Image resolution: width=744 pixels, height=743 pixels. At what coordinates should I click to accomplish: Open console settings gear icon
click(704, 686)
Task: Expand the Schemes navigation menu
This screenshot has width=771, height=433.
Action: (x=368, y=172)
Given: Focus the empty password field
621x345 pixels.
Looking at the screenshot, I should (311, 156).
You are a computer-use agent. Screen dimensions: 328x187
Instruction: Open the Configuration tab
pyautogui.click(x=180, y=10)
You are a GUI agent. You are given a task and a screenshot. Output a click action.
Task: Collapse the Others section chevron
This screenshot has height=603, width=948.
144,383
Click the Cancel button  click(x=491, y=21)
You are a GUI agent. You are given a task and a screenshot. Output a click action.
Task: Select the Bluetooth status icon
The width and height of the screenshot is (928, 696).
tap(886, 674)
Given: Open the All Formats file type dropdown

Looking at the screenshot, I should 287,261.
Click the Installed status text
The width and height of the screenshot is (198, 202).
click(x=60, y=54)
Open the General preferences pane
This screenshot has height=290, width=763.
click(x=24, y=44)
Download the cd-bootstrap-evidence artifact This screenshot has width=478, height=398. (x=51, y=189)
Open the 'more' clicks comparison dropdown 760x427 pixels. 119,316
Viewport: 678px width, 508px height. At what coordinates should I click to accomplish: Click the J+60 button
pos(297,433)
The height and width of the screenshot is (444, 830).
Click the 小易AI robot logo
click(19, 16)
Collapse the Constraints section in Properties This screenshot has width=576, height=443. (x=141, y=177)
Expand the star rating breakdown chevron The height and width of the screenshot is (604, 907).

####

Copy out every line of the material above that contains the string "Collapse".

Task: Collapse the Others section chevron
Collapse the Constraints section in Properties This screenshot has width=576, height=443. (x=141, y=177)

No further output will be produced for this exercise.